Discussion in 'Programming' started by seductiveapps.com, Mar 3, 2018.

  1. #1
    I'm opting for plain PHP+JSON.
    SEMrush
    Here's why :
    [​IMG]

    My newsApp (seductiveapps.com/news) is an RSS live blog app and i want to add a search feature.
    I happen to use PHP but you can use any web server and server-side scripting language for this i guess.

    It crawls many RSS addresses for the latest news items every minute, parses them in a uniform way, respects RSS data about not crawling a RSS address more than N times per hour and so on,

    and stores all data and results as JSON on the server’s filesystem, in a relative path that starts with YYYY/MM/DD/ and under that the entire menu structure (again as recursive folders per sub-menu title/key) plus all the files needed to show news for that menu structure as currently defined in seductiveapps/apps/seductiveapps/news/appContent/newsApp, cron_getFreshContent.php and newsItems/
    (see below for a link to the open source repository where you can find these files).

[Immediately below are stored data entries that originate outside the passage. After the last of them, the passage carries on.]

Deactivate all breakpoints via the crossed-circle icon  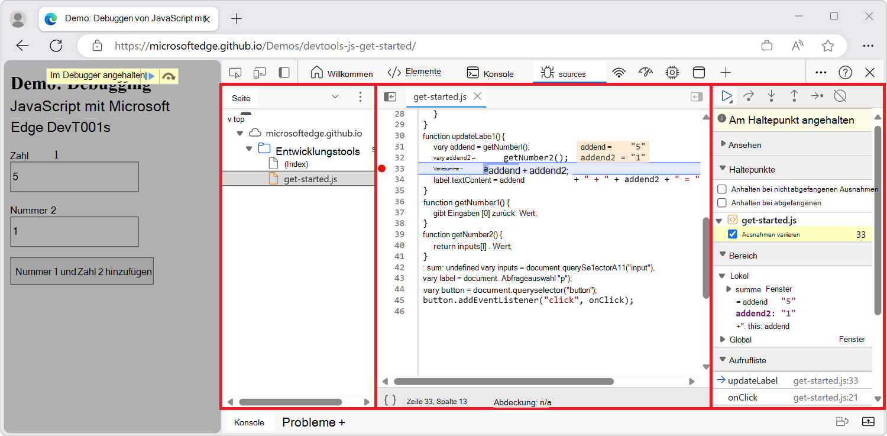(x=840, y=95)
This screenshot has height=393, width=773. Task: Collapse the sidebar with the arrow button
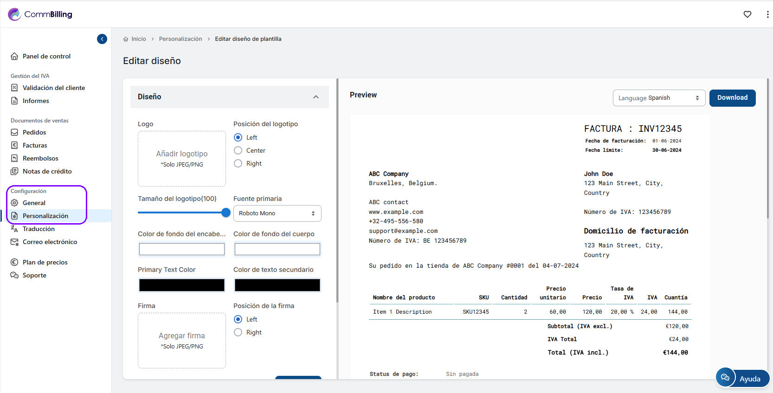(102, 39)
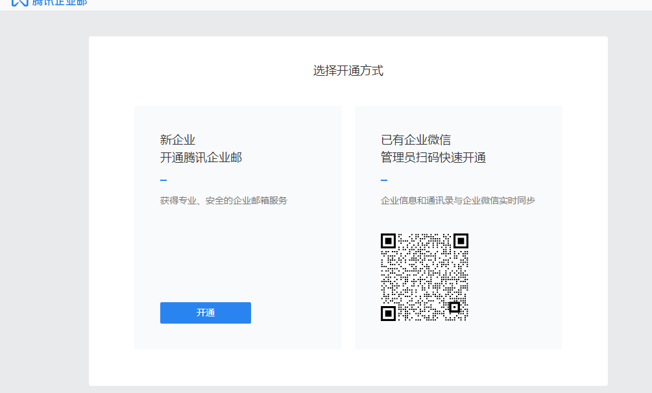
Task: Click the top-right finder square of the QR code
Action: 460,241
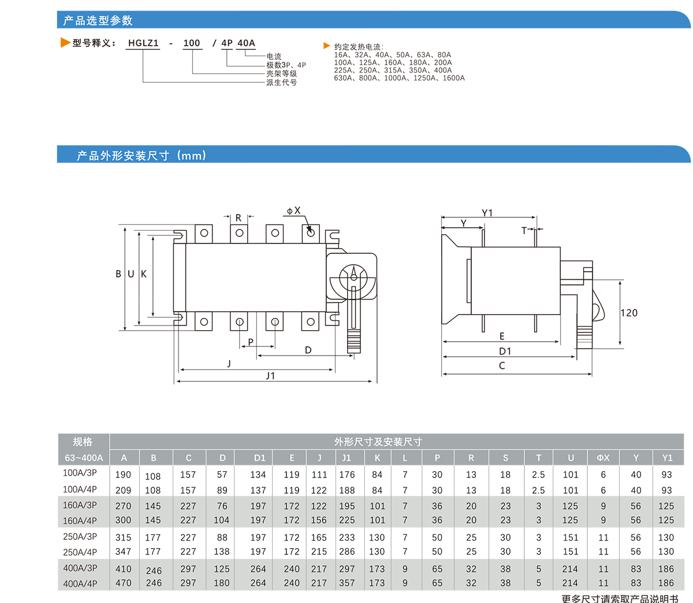The image size is (693, 603).
Task: Click the ΦX hole label in the diagram
Action: tap(294, 211)
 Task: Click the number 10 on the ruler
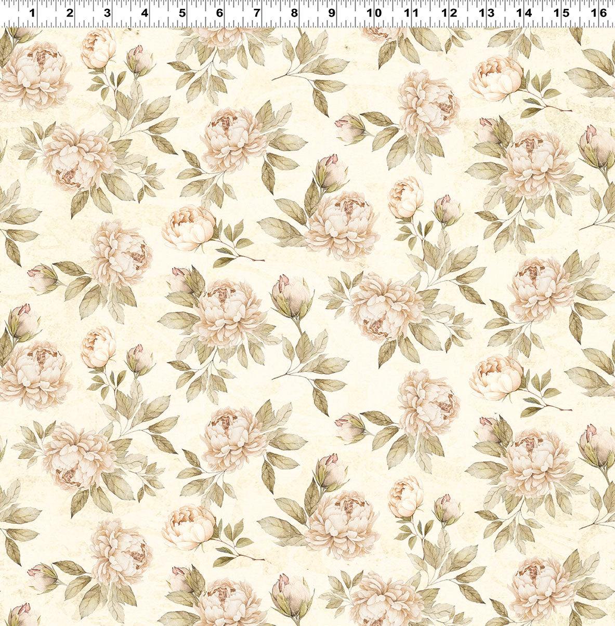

    For a list of RSS sources large enough to be interesting and provide new news each 2 minutes, I get about 20MB total data per day at the moment of writing this. I guess about 10 to 15MB of this data has to get searched through (the rest is used as recent-data for the live blog feature) in a fairly slow PHP way to get search results for that day for a single searchKey.
    With an SSD and a quad-core core-i5 CPU this should be do-able (i’m writing this document before embarking on the code, also to wrap my head around the problem properly).

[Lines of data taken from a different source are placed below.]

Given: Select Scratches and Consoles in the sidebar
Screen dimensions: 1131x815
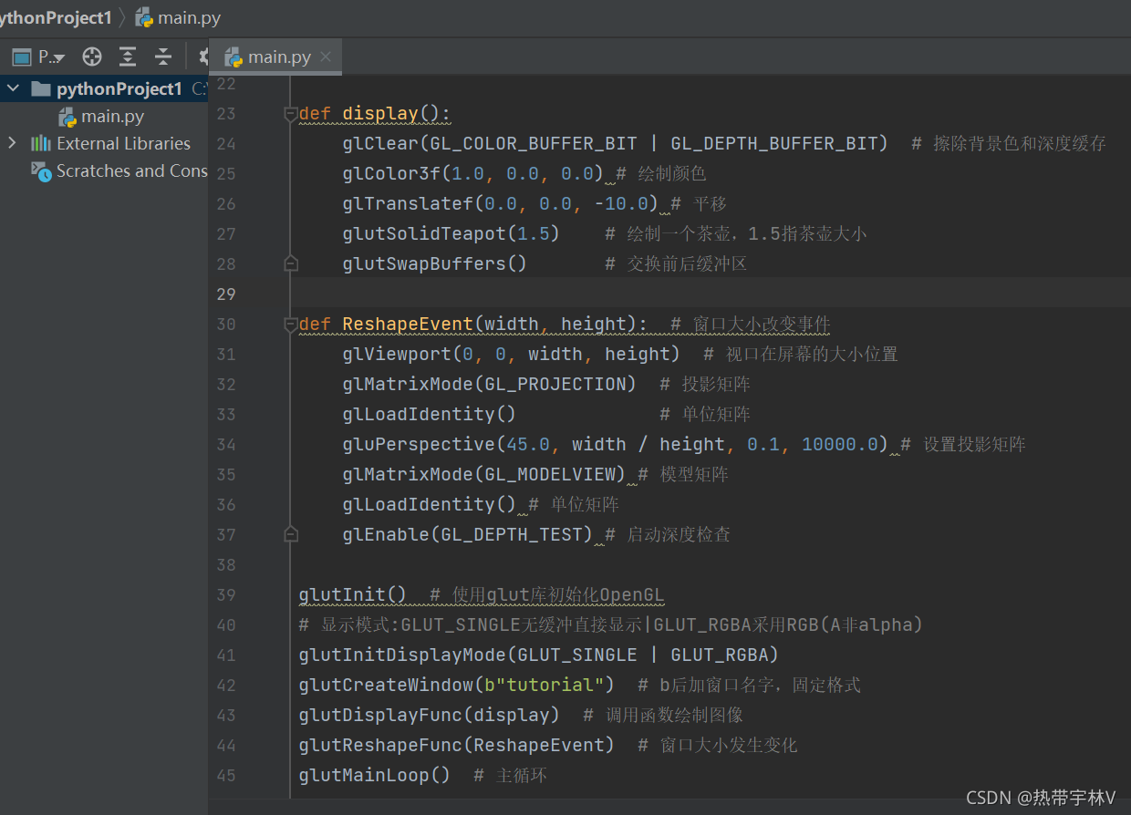Looking at the screenshot, I should tap(127, 170).
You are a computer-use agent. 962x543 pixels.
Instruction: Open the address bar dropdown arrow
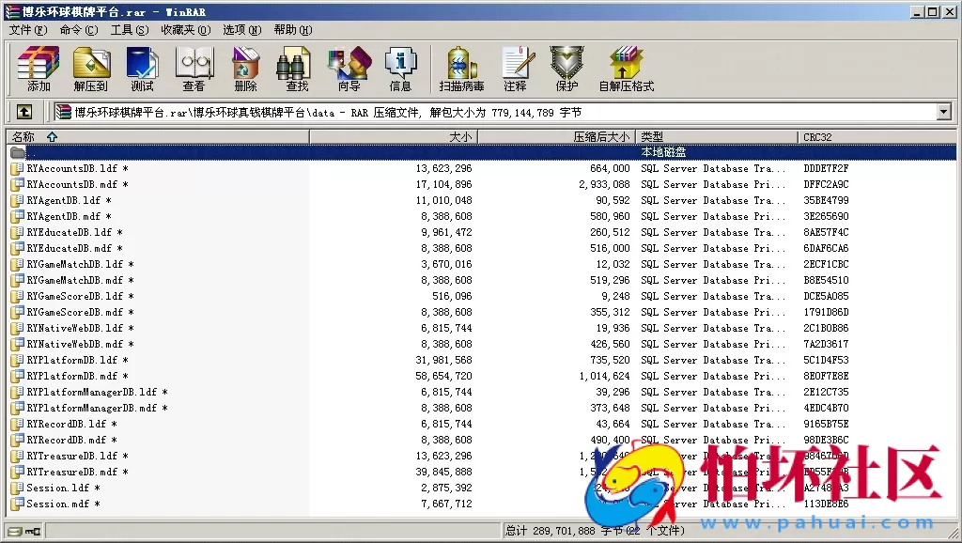[x=947, y=111]
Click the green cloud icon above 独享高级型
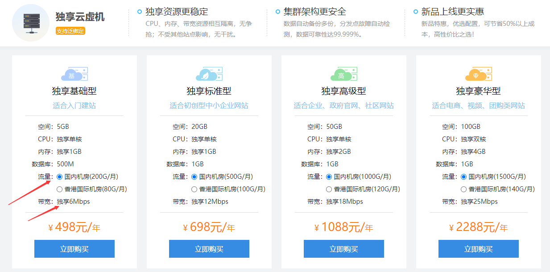The image size is (550, 272). (343, 74)

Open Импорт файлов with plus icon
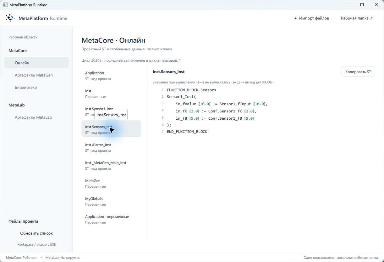(311, 18)
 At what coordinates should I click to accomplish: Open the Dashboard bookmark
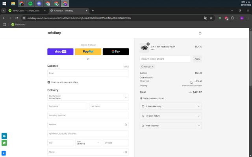[18, 24]
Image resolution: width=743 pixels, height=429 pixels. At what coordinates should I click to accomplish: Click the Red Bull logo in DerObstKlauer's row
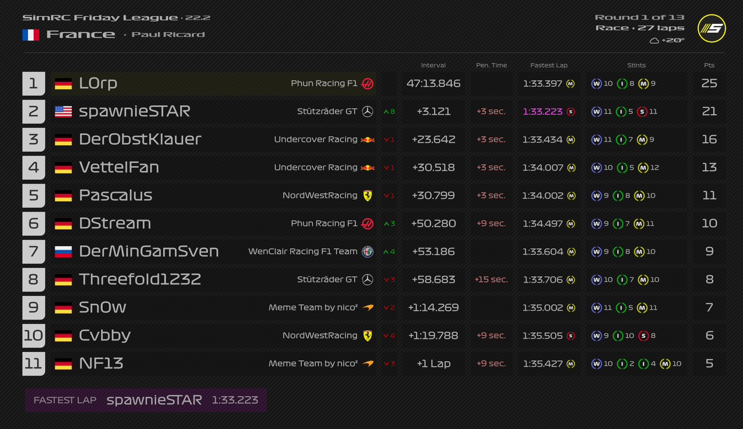(368, 139)
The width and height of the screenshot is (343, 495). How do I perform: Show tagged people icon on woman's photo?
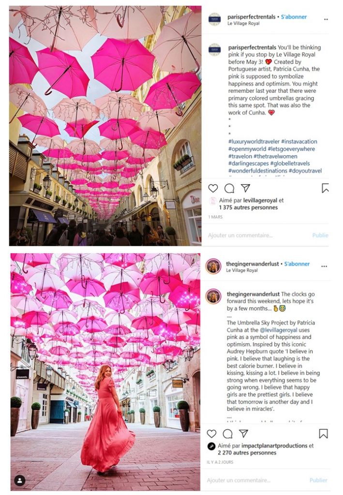tap(19, 480)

    This saves one the trouble of keeping a SQL server configured and backed-up, one can merely copy files via the soon to be included backup script, automatically and regularly, across an network to another machine, always copying the least amount of files needed to get a complete backup at the destination.
    And let it be noted that without a lot of indexing effort (nearly impossible if you want to search description fields too, as would be needed), SQL is not going to outperform PHP+JSON by so much that it’s worth the effort of a SQL solution. I’d have to spend too much time fitting it into a SQL server and then extracting it fast. It’s a learning curve i’m most unwilling to climb, especially because i’ve found that with the right approach (the small bites approach, processing only small bits of data before you report on the results of what you’ve processed through), PHP+JSON is easier to program for and just as efficient from an end-user perspective.

    The end-user needs a smooth quick experience, and the server needs as little extra stress as possible.
    This is achievable by executing the search feature scripts on the server under a “nice -n 9 php /path/to/script.php” system tool launched automatically and periodically whenever the server is on, from the unix command “crontab -e”. this ensures that new items being processed and requested from the server always have a large priority over searches being performed.

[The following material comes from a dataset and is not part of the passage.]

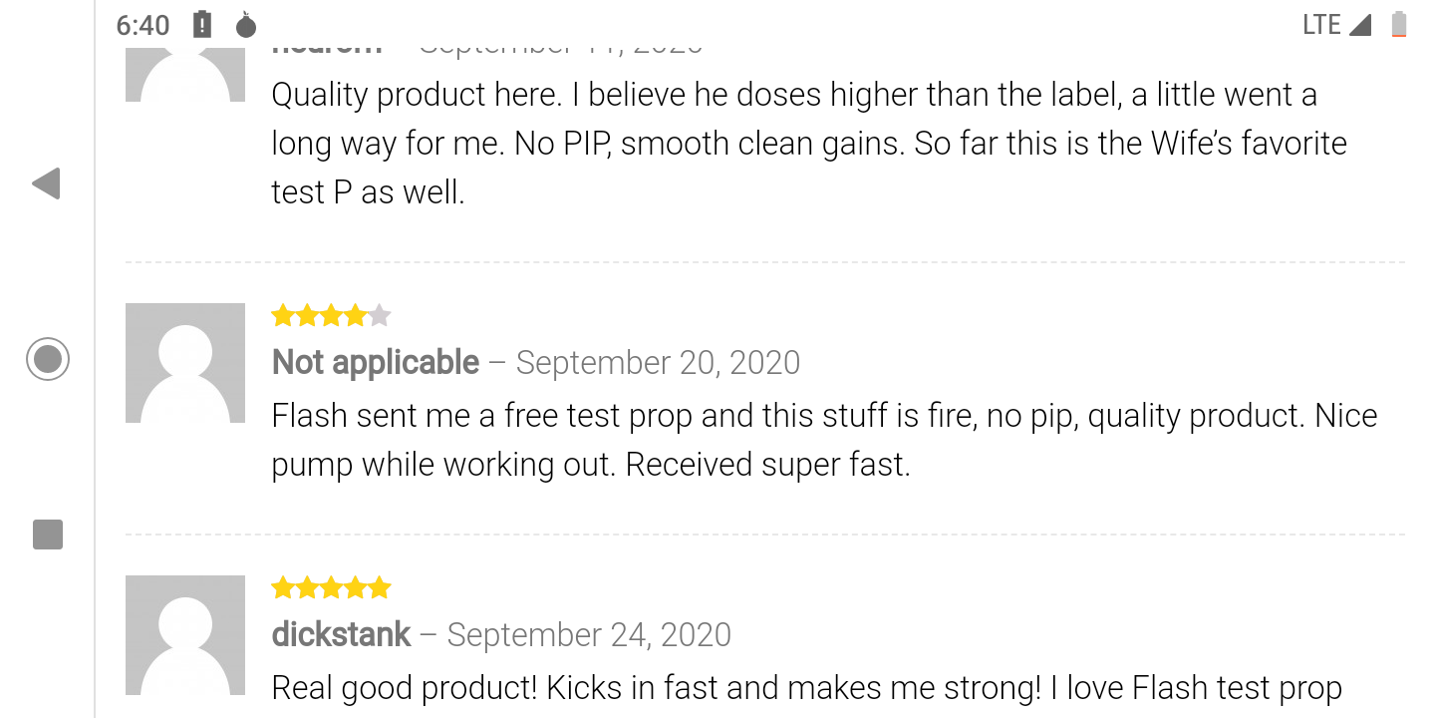Tap the battery icon in status bar
Screen dimensions: 1435x718
point(1399,24)
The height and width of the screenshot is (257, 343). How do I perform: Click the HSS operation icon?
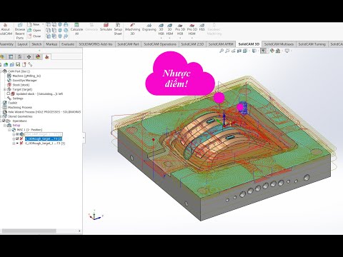(x=202, y=27)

    The end-user also needs a quick search feature ofcourse, and this is facilitated by offering the search keys already searched for in a tag cloud to the end user.
    And whenever a new search is performed, it is sent as a todo-item to the server, where it is performed by a script that reads these todo-files on the server’s filesytem and performs as many times as necessary, search a single day’s worth of news for a certain searchkey, then puts the date searched through in the todo-list to indicate that these results are ready to be downloaded and displayed by the browser. The results themselves are simply stored in a newsItems/YYYY/MM/DD/searches/searchKeyID and the todo-files are to be put in newsItems/settings/searches/searchKeyID.json – the searchKeyID allows for complex long searches that will not mess up a filesystem with long filenames that can no longer be copied to other filesystem formats (like NTFS on Windows).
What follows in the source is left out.